(Dataset entries)
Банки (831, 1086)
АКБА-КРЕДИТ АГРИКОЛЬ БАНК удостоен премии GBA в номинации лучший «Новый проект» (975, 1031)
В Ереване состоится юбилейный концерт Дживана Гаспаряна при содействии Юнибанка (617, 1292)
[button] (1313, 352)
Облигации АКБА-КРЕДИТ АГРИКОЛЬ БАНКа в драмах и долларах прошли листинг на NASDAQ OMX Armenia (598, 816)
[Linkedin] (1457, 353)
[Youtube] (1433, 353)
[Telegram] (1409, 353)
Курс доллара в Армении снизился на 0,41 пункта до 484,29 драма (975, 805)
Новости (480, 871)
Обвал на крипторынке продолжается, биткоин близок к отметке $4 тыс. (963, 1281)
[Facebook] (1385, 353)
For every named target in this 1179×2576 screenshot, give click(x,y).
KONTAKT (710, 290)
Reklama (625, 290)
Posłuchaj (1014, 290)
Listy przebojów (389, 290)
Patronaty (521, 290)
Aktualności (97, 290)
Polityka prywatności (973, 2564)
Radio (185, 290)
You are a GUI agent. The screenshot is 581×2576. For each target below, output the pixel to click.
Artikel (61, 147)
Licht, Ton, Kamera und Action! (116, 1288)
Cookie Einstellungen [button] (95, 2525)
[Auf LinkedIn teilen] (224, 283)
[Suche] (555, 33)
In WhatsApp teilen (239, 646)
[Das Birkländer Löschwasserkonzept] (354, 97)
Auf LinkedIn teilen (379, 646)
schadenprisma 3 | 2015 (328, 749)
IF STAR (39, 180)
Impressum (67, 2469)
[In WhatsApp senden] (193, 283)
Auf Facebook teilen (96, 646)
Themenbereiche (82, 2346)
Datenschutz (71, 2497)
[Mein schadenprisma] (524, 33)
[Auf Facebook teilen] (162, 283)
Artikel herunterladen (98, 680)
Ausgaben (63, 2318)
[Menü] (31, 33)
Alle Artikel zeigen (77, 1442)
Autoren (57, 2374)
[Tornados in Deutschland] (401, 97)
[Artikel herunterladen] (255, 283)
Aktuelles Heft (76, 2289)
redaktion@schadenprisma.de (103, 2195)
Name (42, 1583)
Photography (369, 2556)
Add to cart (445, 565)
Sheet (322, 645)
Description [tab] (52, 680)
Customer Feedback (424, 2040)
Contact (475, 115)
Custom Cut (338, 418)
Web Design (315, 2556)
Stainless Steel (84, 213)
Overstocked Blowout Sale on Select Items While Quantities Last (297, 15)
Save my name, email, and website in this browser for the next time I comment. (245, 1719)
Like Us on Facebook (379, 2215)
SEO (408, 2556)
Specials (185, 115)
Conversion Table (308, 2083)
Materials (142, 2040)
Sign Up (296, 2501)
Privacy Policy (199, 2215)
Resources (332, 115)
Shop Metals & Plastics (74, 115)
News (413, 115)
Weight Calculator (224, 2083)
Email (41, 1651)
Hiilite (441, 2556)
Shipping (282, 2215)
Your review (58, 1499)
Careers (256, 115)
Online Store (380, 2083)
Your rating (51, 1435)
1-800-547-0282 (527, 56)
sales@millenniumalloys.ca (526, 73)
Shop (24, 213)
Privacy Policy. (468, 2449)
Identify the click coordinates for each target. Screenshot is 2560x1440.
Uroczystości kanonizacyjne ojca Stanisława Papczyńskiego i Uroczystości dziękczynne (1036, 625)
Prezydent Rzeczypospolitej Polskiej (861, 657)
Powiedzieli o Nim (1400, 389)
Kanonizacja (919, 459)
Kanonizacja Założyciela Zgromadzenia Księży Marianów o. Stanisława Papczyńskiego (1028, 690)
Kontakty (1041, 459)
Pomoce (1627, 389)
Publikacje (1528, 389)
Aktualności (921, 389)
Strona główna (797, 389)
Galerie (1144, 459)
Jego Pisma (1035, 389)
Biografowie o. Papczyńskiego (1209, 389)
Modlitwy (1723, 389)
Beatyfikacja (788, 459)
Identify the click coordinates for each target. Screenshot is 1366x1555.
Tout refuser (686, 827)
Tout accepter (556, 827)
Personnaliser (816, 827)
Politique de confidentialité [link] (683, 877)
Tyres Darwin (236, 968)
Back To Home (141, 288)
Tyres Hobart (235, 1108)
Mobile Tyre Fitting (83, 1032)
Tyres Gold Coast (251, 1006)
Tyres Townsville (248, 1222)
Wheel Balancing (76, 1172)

- [Task to carry out]:
Some of the data mentions "Facebook". Copy every line where it does.

- [Written solution]:
[Facebook] (1385, 353)
Auf Facebook teilen (96, 646)
[Auf Facebook teilen] (162, 283)
Like Us on Facebook (379, 2215)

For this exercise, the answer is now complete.